Her work took her to associate herself personally with the giants of that era: Jaya Praksh Narayan(JP), Vinoba Bhave, Ram Manohar Lohia, Julius Nyriere, Desmond Tutu, Iris Murdoch, Amartya Sen, K N Raj, ( Delhi School of Economics), just to mention only a few, leaving out many literary figures, social activist, educationist and others of the kind with whom she had close contact.

Early part of the book gives us a vivid picture of her growing up as girl in the late 1930's and forties under a towering and loving father as well as the bonding she had with the other members of the family. She travelled along different villages with her father on a horseback as that was the only mode of transport then. She herself learnt horse riding, cycling and riding on elephant unlike the girls of the era! Those periods are full of joy and freedom which she fully utilised and enjoyed. However, it soon came to an end when her choices made in her full freedom, especially in choosing a marital partner, was totally opposed by her father and all members of the family, and her father literally showing her the door; the reconcile, if at all, that took was after a much too longer time. 
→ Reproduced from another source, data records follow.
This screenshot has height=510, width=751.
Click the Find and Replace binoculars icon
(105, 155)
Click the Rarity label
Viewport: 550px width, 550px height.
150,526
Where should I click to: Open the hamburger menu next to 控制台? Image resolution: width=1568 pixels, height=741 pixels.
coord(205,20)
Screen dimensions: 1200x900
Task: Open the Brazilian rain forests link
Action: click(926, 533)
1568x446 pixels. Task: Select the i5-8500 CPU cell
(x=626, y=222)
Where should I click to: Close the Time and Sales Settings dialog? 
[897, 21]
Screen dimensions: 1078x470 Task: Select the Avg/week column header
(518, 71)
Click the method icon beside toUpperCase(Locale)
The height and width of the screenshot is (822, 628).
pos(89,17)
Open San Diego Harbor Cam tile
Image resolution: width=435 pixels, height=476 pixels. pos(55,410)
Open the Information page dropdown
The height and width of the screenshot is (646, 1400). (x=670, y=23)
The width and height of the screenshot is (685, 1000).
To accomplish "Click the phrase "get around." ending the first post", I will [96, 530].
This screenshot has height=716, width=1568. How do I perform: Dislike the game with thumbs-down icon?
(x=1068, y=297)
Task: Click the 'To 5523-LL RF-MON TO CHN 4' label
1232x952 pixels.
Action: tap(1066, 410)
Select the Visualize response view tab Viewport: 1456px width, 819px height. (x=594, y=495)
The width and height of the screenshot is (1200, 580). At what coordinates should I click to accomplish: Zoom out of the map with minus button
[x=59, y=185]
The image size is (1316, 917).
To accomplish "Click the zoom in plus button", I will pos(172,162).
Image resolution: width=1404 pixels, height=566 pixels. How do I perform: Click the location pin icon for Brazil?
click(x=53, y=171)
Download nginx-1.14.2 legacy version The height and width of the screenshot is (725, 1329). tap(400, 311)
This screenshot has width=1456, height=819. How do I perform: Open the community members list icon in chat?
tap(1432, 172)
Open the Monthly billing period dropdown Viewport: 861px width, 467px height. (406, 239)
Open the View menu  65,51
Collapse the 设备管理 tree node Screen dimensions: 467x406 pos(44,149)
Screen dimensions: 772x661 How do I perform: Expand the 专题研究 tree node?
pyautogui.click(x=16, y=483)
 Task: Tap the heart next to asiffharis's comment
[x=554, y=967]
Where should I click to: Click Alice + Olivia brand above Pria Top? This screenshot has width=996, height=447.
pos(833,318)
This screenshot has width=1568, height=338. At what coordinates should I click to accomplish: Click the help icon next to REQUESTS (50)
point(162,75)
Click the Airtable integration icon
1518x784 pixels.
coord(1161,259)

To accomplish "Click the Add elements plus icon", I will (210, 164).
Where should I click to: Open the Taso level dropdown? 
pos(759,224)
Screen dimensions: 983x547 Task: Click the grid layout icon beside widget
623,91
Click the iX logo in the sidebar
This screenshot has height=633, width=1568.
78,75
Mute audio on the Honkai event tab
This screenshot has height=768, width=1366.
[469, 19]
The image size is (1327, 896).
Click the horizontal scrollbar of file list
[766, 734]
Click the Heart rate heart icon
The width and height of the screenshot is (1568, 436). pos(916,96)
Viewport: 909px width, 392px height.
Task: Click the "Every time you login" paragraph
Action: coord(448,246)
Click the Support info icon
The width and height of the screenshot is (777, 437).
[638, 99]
Since then till the 1960's perhaps, it was a harrowing time for her. Alone in foreign land with no money but with a strong desire to study in Oxford, meeting all sort of people for funding and research, few of her contacts being mean and ugly, often no place to sleep even, eating namesake foods, and yet slowly inching her way with only her determination as companion, graduated from Oxford, getting great appreciation for her original works from all the teachers, mentors and  educational administrators. The world opened at last to unfold her talents. Her narration is very vivid, deeply touching, and some of her very personal and intimate events depicted



were brutally honest and candid!

My own brief acquaintance with her was when she was nominated by the Chancellor as member of the Bangalore University Syndicate during my term as its Vice Chancellor(2002-2006). (Incidentally, the composition of that Syndicate was unique and true to the spirit and letters of the University Act 2000 wherein only eminent educationist and professionals are to be nominated. I was one of the first VC under the new Act and I must compliment Sri. S M Krishna as Chief Minister, Dr Parameshwar as Education Minister and I think Smt. Ramadevi as Chancellor who sent such eminent persons as retired Professors, retired DGP, renowned business men, Head of an highly accomplished  NGO. Alas, that was the first and the last time, Syndicate of the subsequent years consisted nominated members who were party workers and the likes where eminence of any kind were never to be found!).

She used to attend every Syndicate meeting, once she even invited members to her house in Malleswaram, and yet I missed knowing her as much as her Memoir portrayed now. Our meetings then were purely business like. At the end of her term as Syndicate member, while she was leaving, she presented me her friend Amartya Sen's just released big book "The Argumentative Indian", a marvellous work dealing with Indian History, Culture and Identity; I enjoyed thoroughly reading that book. Devaki Jain's book "The Brass Notebook - A Memoir" too I equally enjoyed reading although it belonged to a different genre than that of Sen's. Her book reads like a fast paced Novel!